…last week was the week where the American Library Association announced this year's winners of their shiny round stickers,
…and because it was about a year ago that I completed an old goal close to my heart – reading all the Caldecott honor and winner books of all time,
…and because I never really took the time to step back and reflect on that goal’s completion,
… and because just 2 weeks ago I was busy chowing my way through the ENORMOUS stack of picture books I had checked out from the library while I was home, mostly collected due to their places on mock-Caldecott lists…
Today I’m beginning a short series of blog posts related to my thoughts on…
(I digress to point out that I had read all the Caldecotts, ever, up until the new winners were announced last week. The two honor books both came in under my radar – even though I LOVE Bryan Collier’s work and am surprised I missed a new book illustrated by him. I can’t catch everything though, even when I’m not living in Malaysia. I’ll read them both as soon as I find them).

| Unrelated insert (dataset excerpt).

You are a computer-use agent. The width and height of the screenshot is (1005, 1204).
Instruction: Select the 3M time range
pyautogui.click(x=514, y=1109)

In the next several weeks, every Monday I’ll put up a post elaborating on each of the following 5 most valuable things I learned (or gained insight into) by reading all the Caldecott winner and honor books, ever.

Here's the nutshell version:
1. Children’s picture books have evolved dramatically in the last century and many of the changes and evolutions are fascinating and exciting to trace through time.
2. Timeless books do some things that other books don’t. Or, if it’s possible to be more abstract, certain qualities seemed to rise up again and again in the books that felt most timeless.
3. Not all the Caldecotts’ texts felt timeless to me: there were reasons that some of the books were difficult to locate and required inter-library loans or trips to special libraries at Universities (but then there were also other qualities in those books that made me glad I took the time to seek them out or that helped shed light on why they may have won the sticker).
4. Everyone knows that, while awards committees do their best to be fair, it’s impossible for subjectivity not to play some role in what gets a sticker and what doesn’t. While reading all the Caldecotts, ever, I often found myself returning to the idea of subjectivity and pondering it.
5. For learning about picture books, there is no substitution for putting in real time with real books and real artwork.
    I apologize to those arty friends and crafty types who read my blog who aren't necessarily interested in Children’s literature. Like any blog, I hope you read what interests you and ignore the rest.

    For those interested in Children’s literature, I’ll put up the first post of the above 5 next Monday, with a new post (hopefully!) following every Monday until I'm finished with the series.